By People Staff
Updated June 10, 1996 12:00 PM

ALTERNATIVE ROCK ICONS KIM Gordon and her husband, Thurston Moore, are accustomed to zealous young fans. But the couple can’t get over one recent visitor to the Memphis studio where Sonic Youth, their ultrahip and influential rock band, was recording a new album. “We’d be listening to mixes, and she’d just get wild,” says Gordon, 43. As the walls rattled with the sound of Washing Machine, the ninth clangorous, feedback-drenched CD the band has released in a 15-year career, the fan “would scream and shout,” adds guitarist Moore, 37. “She’d raise her hands in the air and go, ‘Arrrgggghhhhh!’ ”

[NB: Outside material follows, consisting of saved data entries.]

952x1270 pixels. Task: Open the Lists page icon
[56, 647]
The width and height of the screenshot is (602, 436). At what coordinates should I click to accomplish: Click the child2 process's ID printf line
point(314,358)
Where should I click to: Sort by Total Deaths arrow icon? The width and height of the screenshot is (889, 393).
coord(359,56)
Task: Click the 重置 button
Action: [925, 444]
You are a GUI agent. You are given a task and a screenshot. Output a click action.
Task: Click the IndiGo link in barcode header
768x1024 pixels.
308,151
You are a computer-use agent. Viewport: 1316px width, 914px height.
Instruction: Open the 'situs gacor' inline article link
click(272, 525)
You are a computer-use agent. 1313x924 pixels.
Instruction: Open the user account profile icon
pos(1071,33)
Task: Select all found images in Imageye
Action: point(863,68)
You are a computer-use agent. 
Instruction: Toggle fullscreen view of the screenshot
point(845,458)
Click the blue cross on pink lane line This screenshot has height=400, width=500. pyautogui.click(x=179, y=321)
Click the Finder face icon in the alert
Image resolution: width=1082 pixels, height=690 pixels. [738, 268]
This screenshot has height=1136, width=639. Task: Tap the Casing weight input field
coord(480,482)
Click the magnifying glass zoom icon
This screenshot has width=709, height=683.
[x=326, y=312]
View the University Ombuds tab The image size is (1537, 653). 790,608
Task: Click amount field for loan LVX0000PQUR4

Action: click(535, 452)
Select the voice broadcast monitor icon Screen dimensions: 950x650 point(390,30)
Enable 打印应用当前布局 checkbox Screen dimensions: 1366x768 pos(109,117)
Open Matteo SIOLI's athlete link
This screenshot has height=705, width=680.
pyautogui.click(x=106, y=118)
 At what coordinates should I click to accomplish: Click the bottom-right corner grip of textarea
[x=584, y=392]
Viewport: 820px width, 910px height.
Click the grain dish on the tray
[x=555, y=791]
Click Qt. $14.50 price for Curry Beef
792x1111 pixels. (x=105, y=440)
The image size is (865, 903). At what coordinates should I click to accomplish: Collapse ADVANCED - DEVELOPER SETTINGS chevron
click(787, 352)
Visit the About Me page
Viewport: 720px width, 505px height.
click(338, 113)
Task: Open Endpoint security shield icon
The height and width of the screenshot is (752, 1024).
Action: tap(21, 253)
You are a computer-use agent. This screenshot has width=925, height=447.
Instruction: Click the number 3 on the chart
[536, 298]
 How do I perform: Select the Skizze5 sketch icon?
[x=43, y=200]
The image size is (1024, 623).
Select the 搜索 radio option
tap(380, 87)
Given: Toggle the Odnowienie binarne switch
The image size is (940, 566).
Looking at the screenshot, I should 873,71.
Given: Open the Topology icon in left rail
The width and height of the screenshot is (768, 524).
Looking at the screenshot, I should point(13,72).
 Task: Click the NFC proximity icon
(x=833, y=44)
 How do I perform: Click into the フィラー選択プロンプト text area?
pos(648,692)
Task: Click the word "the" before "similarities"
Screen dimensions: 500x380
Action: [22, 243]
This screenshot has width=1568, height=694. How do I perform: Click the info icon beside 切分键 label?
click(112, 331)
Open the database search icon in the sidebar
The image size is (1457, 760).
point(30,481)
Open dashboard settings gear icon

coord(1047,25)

The head banger in question is no pierced and peroxided punk, however. She’s the couple’s 23-month-old daughter, Coco Hayley Gordon Moore, who has been hanging out in studios and traveling the world with her parents almost since the day she was born. “We take her everywhere,” says her proud bassist-mom. Which means that infant Coco was along for the ride when Sonic Youth headlined last summer’s Lollapalooza tour and later logged a lifetime’s worth of frequent-flier miles as the band worked its way through parts of Asia and Australia. Now, to promote Washing Machine and a video of “The Diamond Sea,” a single from the album, Coco was airborne again for the band’s just-completed spring swing through Europe. Muses Gordon: “She’ll probably be a stewardess when she grows up.”

Her parents’ decision to bring up baby on the road doesn’t seem to bother the couple’s bandmates. “It’s not like we’ve had to shift gears radically to accommodate Coco,” says Youth guitarist Lee Ranaldo, 40. (The other band member is drummer Steve Shelley, 33.) “We weren’t out partying till 5 in the morning beforehand. We’re pretty much normal people, not insane drug addicts. But Coco does add another layer of stability.”

Though they have an image as the Godfathers of Grunge and a decidedly high-decibel, avant-garde sound, few groups are as firmly settled as Sonic Youth. They’ve been through a lot together, having struggled for nearly a decade on the punk-rock club circuit before an underground buzz, promulgated in part by such longtime fans as Nirvana’s Kurt Cobain and the Breeders’ Kim Deal, brought them mainstream notice. “We lived in a tiny apartment for 10 years with no money,” says Moore. Adds Gordon: “We ate noodles every night.” That began to change in 1989 when the band signed with David Geffen’s DGC Records, a deal that resulted in a more varied diet, a larger living space—in Manhattan’s Soho—and a baby to crawl around in it. “We always wanted to have children,” Gordon says. “But I didn’t feel like I was ready.”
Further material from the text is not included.